Assigned task —
The data below should be retyped exactly, with the pictures left out.

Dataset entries
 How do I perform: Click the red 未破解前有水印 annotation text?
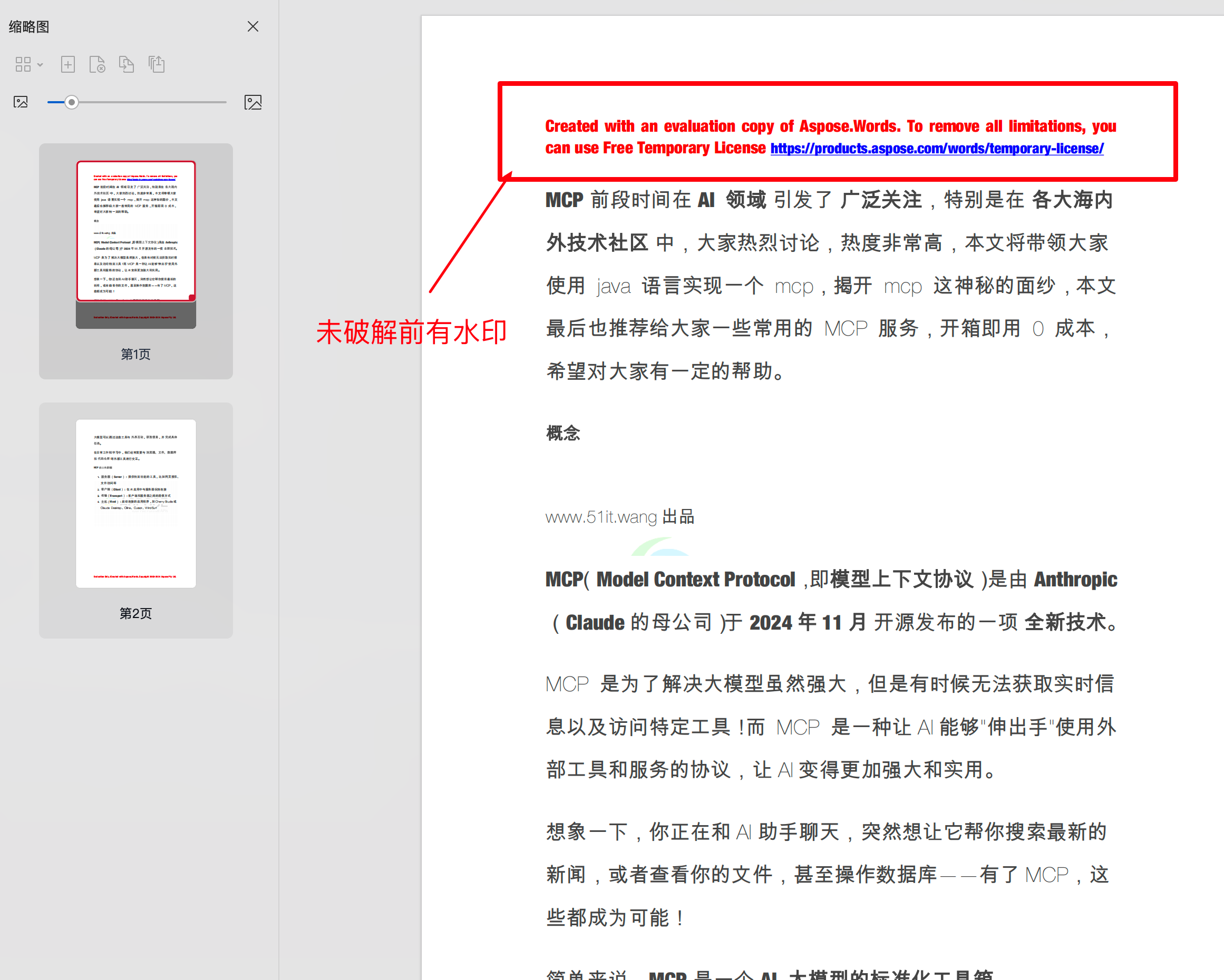411,332
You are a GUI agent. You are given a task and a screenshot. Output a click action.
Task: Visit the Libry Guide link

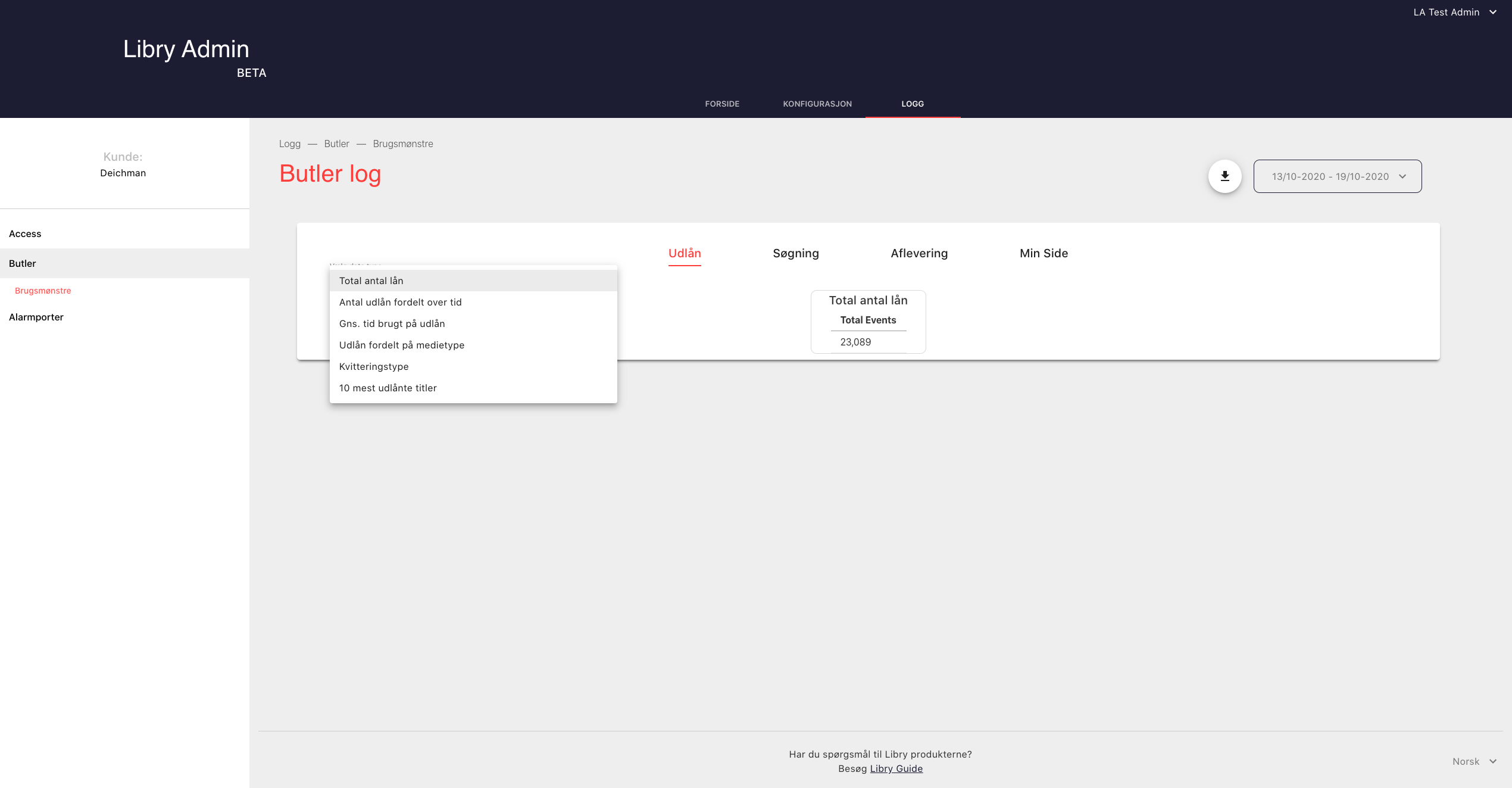(x=896, y=768)
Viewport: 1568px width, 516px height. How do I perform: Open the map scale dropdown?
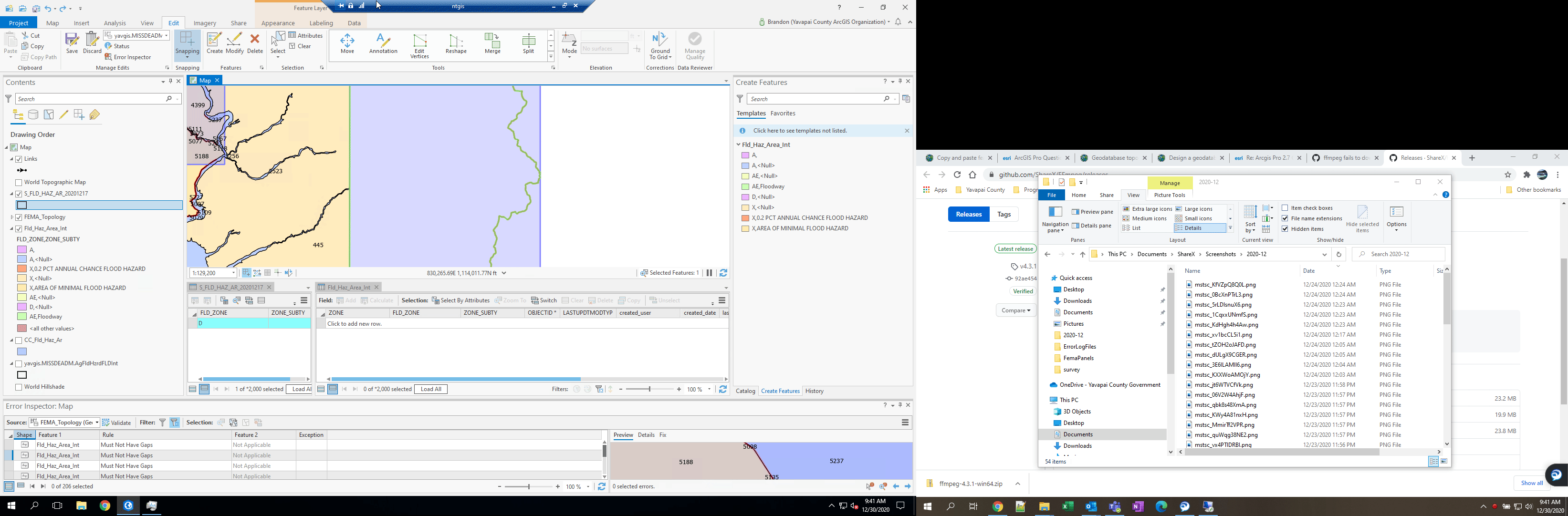tap(233, 273)
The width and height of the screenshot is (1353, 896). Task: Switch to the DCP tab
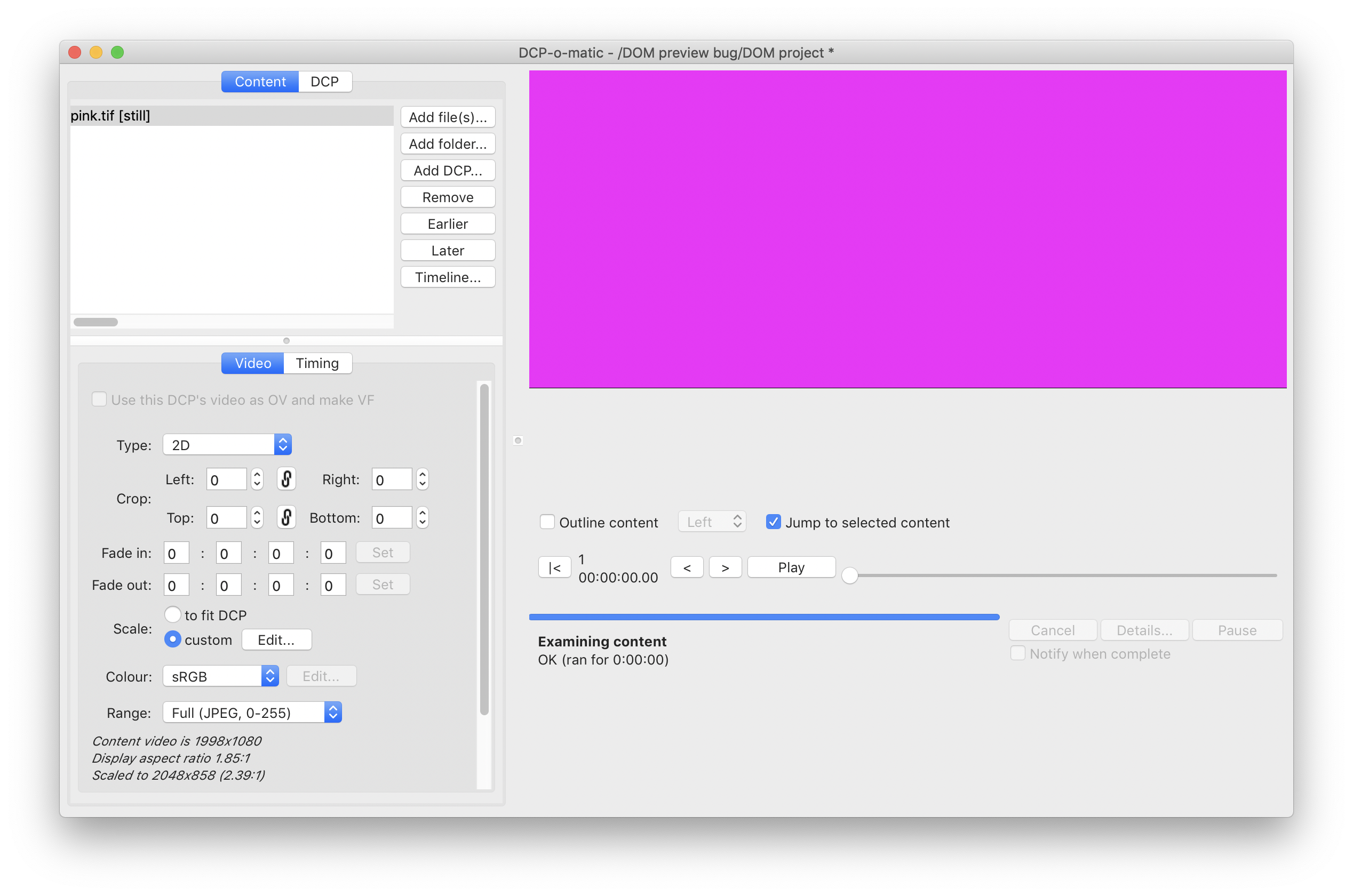click(324, 82)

Solved exercise —
 How do I perform: Click the red 未破解前有水印 annotation text?
411,332
You are a GUI agent. You are given a task and a screenshot. Output a click action.
Task: Visit the Libry Guide link

(x=896, y=768)
Viewport: 1568px width, 516px height. How do I perform: Open the map scale dropdown?
tap(233, 273)
The width and height of the screenshot is (1353, 896). Task: Switch to the DCP tab
click(324, 82)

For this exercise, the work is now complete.